17

FOR THE REST OF THE WEEK, I couldn’t sleep. Friday came, and with it rumors of a massive house party in Wildwood, but I didn’t much feel like partying. I stayed home and watched Teen Mom 2, then climbed into bed and opened up A Farewell to Arms. When I turned to the first chapter, a little slip of paper fluttered out from between the pages. I picked it up and my heart quickened. Tino had written his name in neat black letters, and beneath it, his phone number. Grinning like an idiot, I programmed the number into my phone, just in case I ever worked up the nerve to actually call him. Then I picked up the book and began to read. As far as I could tell, it was just a lot of descriptions about rocks and trees and rivers and troops. There were soldiers drinking and talking about things I didn’t understand. There was no mention of Catherine Barkley. I wanted to text Tino and ask, Does it get better? But of course I didn’t have the guts. I gave up at the end of the second chapter and went to sleep. I slept for ten hours, but in the morning when my alarm went off and I dragged myself out of bed to get ready for work, I still felt exhausted. When I got to the deli, I made myself a piece of warm buttered bread with plum jam, my favorite, but could barely eat two bites. My stomach was in knots. My head pounded. My legs shook. I knew what it was: My guilt about Alexis’s violin was starting to make me physically sick.
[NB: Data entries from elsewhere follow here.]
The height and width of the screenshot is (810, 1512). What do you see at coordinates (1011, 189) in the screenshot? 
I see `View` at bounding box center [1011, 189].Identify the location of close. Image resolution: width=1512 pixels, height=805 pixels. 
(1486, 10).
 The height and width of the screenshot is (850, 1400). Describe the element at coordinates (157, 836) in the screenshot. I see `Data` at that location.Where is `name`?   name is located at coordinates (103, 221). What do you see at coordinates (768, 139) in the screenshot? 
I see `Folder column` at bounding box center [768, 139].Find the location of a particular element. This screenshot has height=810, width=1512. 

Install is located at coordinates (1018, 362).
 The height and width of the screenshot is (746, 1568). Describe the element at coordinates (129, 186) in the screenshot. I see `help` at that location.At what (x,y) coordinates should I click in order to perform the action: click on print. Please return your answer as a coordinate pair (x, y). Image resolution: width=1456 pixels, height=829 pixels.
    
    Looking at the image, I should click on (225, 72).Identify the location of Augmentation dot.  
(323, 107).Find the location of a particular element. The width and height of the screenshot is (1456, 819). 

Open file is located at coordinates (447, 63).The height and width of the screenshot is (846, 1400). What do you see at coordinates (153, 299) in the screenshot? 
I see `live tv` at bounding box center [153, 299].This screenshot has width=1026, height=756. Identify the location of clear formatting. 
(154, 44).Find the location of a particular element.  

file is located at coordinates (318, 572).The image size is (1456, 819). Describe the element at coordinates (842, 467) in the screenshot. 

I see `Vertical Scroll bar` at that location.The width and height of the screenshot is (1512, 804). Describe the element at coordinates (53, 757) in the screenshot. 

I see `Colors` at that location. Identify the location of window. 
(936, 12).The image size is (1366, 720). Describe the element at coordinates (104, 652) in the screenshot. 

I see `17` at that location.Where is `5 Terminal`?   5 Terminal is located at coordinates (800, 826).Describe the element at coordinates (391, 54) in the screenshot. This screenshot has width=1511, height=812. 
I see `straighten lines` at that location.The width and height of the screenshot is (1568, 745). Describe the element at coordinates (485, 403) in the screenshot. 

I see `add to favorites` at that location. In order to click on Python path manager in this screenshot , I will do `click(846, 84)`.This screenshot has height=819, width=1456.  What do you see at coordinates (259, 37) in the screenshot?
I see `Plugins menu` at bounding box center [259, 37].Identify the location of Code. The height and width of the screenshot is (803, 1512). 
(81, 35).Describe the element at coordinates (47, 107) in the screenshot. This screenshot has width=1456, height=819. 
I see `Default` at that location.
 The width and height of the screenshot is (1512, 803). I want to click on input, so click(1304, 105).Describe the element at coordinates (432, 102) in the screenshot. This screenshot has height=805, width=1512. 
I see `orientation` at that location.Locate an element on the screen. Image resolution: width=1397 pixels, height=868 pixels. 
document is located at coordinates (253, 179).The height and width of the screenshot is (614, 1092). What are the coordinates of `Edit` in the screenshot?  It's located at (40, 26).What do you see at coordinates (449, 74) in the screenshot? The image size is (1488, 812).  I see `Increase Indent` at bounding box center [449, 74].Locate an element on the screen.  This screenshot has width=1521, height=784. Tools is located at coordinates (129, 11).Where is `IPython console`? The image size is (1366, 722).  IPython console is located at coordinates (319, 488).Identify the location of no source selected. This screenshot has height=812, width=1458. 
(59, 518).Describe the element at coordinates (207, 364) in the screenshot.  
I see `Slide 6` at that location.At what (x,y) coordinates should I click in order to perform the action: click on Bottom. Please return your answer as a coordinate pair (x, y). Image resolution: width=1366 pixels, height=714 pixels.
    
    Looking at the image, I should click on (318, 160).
At the end of my shift, I climbed into Red Rocket, drove to the bank, and deposited my paycheck into my college savings account as I always did on payday. I got back into the car, turned on the ignition, and sat there for a minute staring at the flashing neon sign for the Vape Emporium next to the bank. It was a gray day and the sky was clogged with heavy, inert clouds, the kind that threaten rain but never deliver. The faces of the people walking down the street were washed out and exhausted, everybody dreaming of summer.

I turned off the ignition. With a determined sigh, I climbed back out of Red Rocket, retraced my steps across the parking lot, into the bank, and back up to the teller’s counter.

“Did you forget something, ma’am?”

“Yes,” I said. “I’d like to make a withdrawal.” I filled out the withdrawal slip and slid it across the counter. The teller looked at the number, raised an eyebrow, and opened her drawer. She counted out the bills in hundreds and fifties, put them in an envelope, and handed it to me.

“Would you like our security guard to escort you out to your car?” she asked. “That’s a lot of money to be carrying around with you.”

“No, thanks,” I said, suddenly unable to control a smile. “I got this.”

I sat in front of Alexis’s house with the car running and the fog steaming up the front windshield. It had been a long time since I’d been to that yellow brick bungalow on Menard Avenue, but everything was exactly as I remembered: the sour cherry tree in the middle of the front lawn, whose inedible fruit we had once picked and smashed into a red paint that we smeared into our palms because we wanted to make a blood oath of eternal friendship but were too scared to cut ourselves and draw real blood. I remembered the line of ferns that waved in the wind beneath her front window. When we played cops and robbers—I was always the cop, so I could be like my dad, and she was always the robber because it was the only role left—the ferns were always the place she hid, and when I asked her once why she didn’t hide somewhere new she said, “Because I always want you to be able to find me.”

I was hoping for some sort of sign that would make me change my mind. After all, what I was about to do was stupid and foolish and completely illogical. But as I sat in Red Rocket in front of Alexis’s house, these flooding memories only made me more determined. At last, I took the envelope containing $3,304.75—my entire college savings—and in careful block lettering so she wouldn’t recognize the handwriting, I wrote: ALEXIS NICHOLS VIOLIN FUND across the flap. Then, leaving the car running, I pulled my hood around my face, hurried up the walkway to her front door, dropped it in her mail slot and drove away before anyone could see me.